Schreibe die folgenden Daten vollständig als Markdown-Tabelle mit den Spalten „Nr“ und „Zeile“ um. Jede Zeile bekommt eine fortlaufende Nummer, Leerzeilen entfallen.

==============================

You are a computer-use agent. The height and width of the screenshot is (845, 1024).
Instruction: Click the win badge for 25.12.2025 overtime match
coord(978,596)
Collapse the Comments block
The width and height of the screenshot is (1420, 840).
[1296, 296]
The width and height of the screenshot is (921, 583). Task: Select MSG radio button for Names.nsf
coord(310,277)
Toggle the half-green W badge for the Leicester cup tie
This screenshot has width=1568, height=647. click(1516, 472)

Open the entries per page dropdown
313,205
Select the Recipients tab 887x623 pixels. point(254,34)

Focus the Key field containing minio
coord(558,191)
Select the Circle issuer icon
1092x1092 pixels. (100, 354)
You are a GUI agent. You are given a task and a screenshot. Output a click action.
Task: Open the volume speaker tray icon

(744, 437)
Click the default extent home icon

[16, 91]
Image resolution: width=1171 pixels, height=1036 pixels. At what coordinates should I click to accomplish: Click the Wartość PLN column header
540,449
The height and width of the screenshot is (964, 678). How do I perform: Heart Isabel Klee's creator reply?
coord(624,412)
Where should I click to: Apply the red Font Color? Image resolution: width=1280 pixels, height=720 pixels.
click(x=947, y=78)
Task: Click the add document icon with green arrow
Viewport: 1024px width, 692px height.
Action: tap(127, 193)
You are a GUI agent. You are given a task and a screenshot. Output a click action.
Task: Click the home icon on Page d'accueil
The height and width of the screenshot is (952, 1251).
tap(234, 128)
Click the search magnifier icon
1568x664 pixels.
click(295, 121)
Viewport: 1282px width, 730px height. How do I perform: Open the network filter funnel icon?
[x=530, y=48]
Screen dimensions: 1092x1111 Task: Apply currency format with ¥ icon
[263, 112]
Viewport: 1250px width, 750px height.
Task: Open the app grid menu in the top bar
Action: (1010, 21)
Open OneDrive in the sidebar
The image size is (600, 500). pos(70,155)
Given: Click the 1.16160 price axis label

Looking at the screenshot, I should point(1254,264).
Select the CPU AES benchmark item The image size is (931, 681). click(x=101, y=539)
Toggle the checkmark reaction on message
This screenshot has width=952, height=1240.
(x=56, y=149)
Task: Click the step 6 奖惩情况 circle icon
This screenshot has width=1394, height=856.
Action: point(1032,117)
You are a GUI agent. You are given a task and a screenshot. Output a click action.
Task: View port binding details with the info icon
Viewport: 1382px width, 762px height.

==============================

◆ LÖSUNG ◆
| Nr | Zeile |
|---|---|
| 1 | You are a computer-use agent. The height and width of the screenshot is (845, 1024). |
| 2 | Instruction: Click the win badge for 25.12.2025 overtime match |
| 3 | coord(978,596) |
| 4 | Collapse the Comments block |
| 5 | The width and height of the screenshot is (1420, 840). |
| 6 | [1296, 296] |
| 7 | The width and height of the screenshot is (921, 583). Task: Select MSG radio button for Names.nsf |
| 8 | coord(310,277) |
| 9 | Toggle the half-green W badge for the Leicester cup tie |
| 10 | This screenshot has width=1568, height=647. click(1516, 472) |
| 11 | Open the entries per page dropdown |
| 12 | 313,205 |
| 13 | Select the Recipients tab 887x623 pixels. point(254,34) |
| 14 | Focus the Key field containing minio |
| 15 | coord(558,191) |
| 16 | Select the Circle issuer icon |
| 17 | 1092x1092 pixels. (100, 354) |
| 18 | You are a GUI agent. You are given a task and a screenshot. Output a click action. |
| 19 | Task: Open the volume speaker tray icon |
| 20 | (744, 437) |
| 21 | Click the default extent home icon |
| 22 | [16, 91] |
| 23 | Image resolution: width=1171 pixels, height=1036 pixels. At what coordinates should I click to accomplish: Click the Wartość PLN column header |
| 24 | 540,449 |
| 25 | The height and width of the screenshot is (964, 678). How do I perform: Heart Isabel Klee's creator reply? |
| 26 | coord(624,412) |
| 27 | Where should I click to: Apply the red Font Color? Image resolution: width=1280 pixels, height=720 pixels. |
| 28 | click(x=947, y=78) |
| 29 | Task: Click the add document icon with green arrow |
| 30 | Viewport: 1024px width, 692px height. |
| 31 | Action: tap(127, 193) |
| 32 | You are a GUI agent. You are given a task and a screenshot. Output a click action. |
| 33 | Task: Click the home icon on Page d'accueil |
| 34 | The height and width of the screenshot is (952, 1251). |
| 35 | tap(234, 128) |
| 36 | Click the search magnifier icon |
| 37 | 1568x664 pixels. |
| 38 | click(295, 121) |
| 39 | Viewport: 1282px width, 730px height. How do I perform: Open the network filter funnel icon? |
| 40 | [x=530, y=48] |
| 41 | Screen dimensions: 1092x1111 Task: Apply currency format with ¥ icon |
| 42 | [263, 112] |
| 43 | Viewport: 1250px width, 750px height. |
| 44 | Task: Open the app grid menu in the top bar |
| 45 | Action: (1010, 21) |
| 46 | Open OneDrive in the sidebar |
| 47 | The image size is (600, 500). pos(70,155) |
| 48 | Given: Click the 1.16160 price axis label |
| 49 | Looking at the screenshot, I should point(1254,264). |
| 50 | Select the CPU AES benchmark item The image size is (931, 681). click(x=101, y=539) |
| 51 | Toggle the checkmark reaction on message |
| 52 | This screenshot has width=952, height=1240. |
| 53 | (x=56, y=149) |
| 54 | Task: Click the step 6 奖惩情况 circle icon |
| 55 | This screenshot has width=1394, height=856. |
| 56 | Action: point(1032,117) |
| 57 | You are a GUI agent. You are given a task and a screenshot. Output a click action. |
| 58 | Task: View port binding details with the info icon |
| 59 | Viewport: 1382px width, 762px height. |